- _Passage to read_:
Is the MENA Checkbox Good or Bad for Arab Americans?Image Credit: Al Jazeera
BY: Nisreen Eadeh/Staff Writer and Marissa Ovassapian/Contributing Writer
The Obama Administration and the White House’s Office of Management and Budget (OMB) on Friday proposed the addition of a new ethnic category on the U.S. Census for people of Middle East and North African (MENA) descent. The category would include Arab Americans and anyone else with an ethnicity that could be traced back to the Middle East or North Africa, such as Chaldeans, Turks, Israelis and Iranians.
The addition of the MENA checkbox would allow those people the opportunity to check a different option other than “white”. For decades, Arab Americans have been considered “white” on census forms, but many argue that this classification has not afforded them the same privileges as European Americans. Arab Americans have suffered discrimination, racial and religious insensitivity, hate crimes, and harassment because of their ethnicity, which is distinct from other white Americans.
The White House’s MENA initiative is not the first time the category has been proposed. For over ten years, leaders in the Arab American community have been working with the U.S. Census Bureau to put MENA on the list. With White House support, Arab Americans are closer than ever to getting this recognition, but now the community is wondering: Does a MENA checkbox further widen the racial and ethnic gaps between Americans, or does it provide recognition for a population that, unfortunately, does not usually receive such positivity?
Many Arab Americans are viewing the MENA checkbox as an opportunity to allow for more accurate self-identification, which was not previously afforded to them. The checkbox would also offer a section to write-in nationality, offering better data on the countries of origins of all Americans. Culturally, the checkbox would also grant Arab Americans a chance to fully embrace their heritage and identity with their representatives, bringing light to the community and its contributions to the U.S.
For civil rights advocates, this proposed addition is a victory for Arab Americans, rather than a negative categorization. Advocates argue that the proposed addition to the U.S. Census will make it easier to track hate crimes against the MENA community. Civil rights groups would also be able to better target policy to the districts where hate crimes and discrimination towards Arab Americans are particularly rampant.

- _Extracted records_:
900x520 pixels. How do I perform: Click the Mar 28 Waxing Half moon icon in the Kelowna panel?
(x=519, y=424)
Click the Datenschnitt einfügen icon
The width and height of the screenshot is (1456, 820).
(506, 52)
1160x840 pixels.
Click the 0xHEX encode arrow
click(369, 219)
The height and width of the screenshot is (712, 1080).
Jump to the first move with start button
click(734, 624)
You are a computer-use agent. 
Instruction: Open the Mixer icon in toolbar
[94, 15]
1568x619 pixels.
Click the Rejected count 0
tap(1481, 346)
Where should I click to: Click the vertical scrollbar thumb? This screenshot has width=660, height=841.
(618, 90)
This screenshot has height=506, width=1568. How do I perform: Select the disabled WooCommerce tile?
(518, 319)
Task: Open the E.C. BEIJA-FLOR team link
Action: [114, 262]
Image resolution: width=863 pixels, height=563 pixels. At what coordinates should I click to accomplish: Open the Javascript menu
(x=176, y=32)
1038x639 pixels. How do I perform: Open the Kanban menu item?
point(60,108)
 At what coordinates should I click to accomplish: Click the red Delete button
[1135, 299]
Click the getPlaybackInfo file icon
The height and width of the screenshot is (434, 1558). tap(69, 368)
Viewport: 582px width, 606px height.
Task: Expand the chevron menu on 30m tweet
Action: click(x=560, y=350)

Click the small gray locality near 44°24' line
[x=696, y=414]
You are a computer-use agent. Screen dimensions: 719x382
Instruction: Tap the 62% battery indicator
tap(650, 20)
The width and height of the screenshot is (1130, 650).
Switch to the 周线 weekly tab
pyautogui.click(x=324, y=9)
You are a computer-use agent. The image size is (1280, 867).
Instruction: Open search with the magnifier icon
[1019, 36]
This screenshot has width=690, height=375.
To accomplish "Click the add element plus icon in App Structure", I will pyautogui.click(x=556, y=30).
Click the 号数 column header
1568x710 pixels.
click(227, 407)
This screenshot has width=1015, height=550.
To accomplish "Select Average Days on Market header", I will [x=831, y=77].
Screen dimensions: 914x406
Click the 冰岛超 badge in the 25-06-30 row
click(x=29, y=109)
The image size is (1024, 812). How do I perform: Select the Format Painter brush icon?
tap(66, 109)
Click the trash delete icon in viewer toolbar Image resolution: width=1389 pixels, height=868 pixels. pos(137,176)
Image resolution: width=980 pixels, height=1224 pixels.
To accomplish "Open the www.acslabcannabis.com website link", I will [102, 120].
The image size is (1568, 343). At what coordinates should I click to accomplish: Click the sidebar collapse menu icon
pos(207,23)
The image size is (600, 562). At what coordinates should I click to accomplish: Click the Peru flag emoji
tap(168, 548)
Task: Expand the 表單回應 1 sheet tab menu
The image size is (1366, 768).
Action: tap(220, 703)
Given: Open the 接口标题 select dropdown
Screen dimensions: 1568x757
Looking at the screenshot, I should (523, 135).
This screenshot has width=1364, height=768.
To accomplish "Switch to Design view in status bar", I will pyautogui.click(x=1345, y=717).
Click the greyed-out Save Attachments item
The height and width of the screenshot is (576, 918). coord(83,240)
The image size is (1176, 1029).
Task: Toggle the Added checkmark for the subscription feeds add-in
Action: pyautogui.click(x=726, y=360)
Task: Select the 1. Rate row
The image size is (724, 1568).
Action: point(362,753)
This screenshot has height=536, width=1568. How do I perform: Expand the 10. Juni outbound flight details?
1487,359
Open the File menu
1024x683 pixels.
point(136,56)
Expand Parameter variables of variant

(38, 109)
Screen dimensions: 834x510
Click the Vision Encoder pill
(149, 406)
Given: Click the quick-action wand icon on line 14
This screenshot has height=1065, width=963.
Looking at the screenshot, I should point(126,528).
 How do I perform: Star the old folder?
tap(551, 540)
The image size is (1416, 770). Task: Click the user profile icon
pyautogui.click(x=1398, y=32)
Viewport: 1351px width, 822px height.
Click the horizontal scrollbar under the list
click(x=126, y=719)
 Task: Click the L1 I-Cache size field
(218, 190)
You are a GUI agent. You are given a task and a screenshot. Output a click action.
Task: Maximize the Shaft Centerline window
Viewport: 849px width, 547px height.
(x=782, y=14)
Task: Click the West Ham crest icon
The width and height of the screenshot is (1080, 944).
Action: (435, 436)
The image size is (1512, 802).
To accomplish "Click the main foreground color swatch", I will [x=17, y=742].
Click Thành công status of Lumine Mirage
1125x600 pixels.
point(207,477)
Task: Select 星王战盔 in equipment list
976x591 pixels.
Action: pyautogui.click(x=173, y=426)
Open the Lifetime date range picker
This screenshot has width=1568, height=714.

- _Problems and tasks_:
**1)** Rewrite the paragraph beginning "For civil rights advocates" from the article on the MENA census checkbox as a short bulleted list, keeping its main facts.
**2)** According to the article on the MENA census checkbox, for how long have Arab American community leaders been working with the U.S. Census Bureau to add the MENA category?
**3)** Continue the article on the MENA census checkbox after its final paragraph.

- _Answers to the problems_:
**1)**
- Civil rights advocates see the proposed addition as a victory for Arab Americans, not a negative categorization.
- They argue that it will make hate crimes against the MENA community easier to track.
- Civil rights groups could better target policy to districts where hate crimes and discrimination against Arab Americans are especially rampant.

**2)** For over ten years.

**3)**
According to The Hill, expanding the census would allow the government to enforce voter rights and take Arab Americans into account during the redistricting process. If congressmen are more aware of their Arab American constituents, they can better address their concerns and hear their voices.
Other benefits to the MENA checkbox include financial, educational and medical incentives. If recognized on the census, Arab Americans could earn grants for minority-owned businesses. Students and job seekers would be able to take advantage of affirmative action programs. Also, medical professionals would be able to better identify health issues that affect specific ethnic groups, such as Arab Americans.
While many are enthusiastic about the MENA checkbox, others are suspicious of its intent. One reason for the widespread wariness is due to the historical ramifications seen with any major policy change. There have been several laws, bills and policy changes passed throughout history that were a direct result of fear towards Arabs and the Arab world. The Patriot Act is perhaps the most recognizable, but other acts include the Department of Justice Guidance on Racial Profiling and the Immigration and Nationality Act.
The Patriot Act, passed after 9/11 by President George W. Bush, allowed the government a broad range of powers in order to protect civilians from “terror.” Those powers have since affected the daily lives of Arab Americans, including: unconstitutional stop and frisk procedures; the ability to intercept electronic communications at any time; placing spies in public Arab American organizations and institutions; kicking off Arab Americans who do not pose a threat from airplanes; and forced recruitment into surveillance programs for the government.
With a MENA checkbox, some are worried that the Arab American community will be even more exposed to both civil rights abuses and ethnic bias. For decades, Arab Americans have been shielded from absolute targeting because of the white check box. Could the MENA option open the door to a host of divisions never before experienced by the community? For Arab Americans, the benefits and downsides to the checkbox will need to be weighed carefully.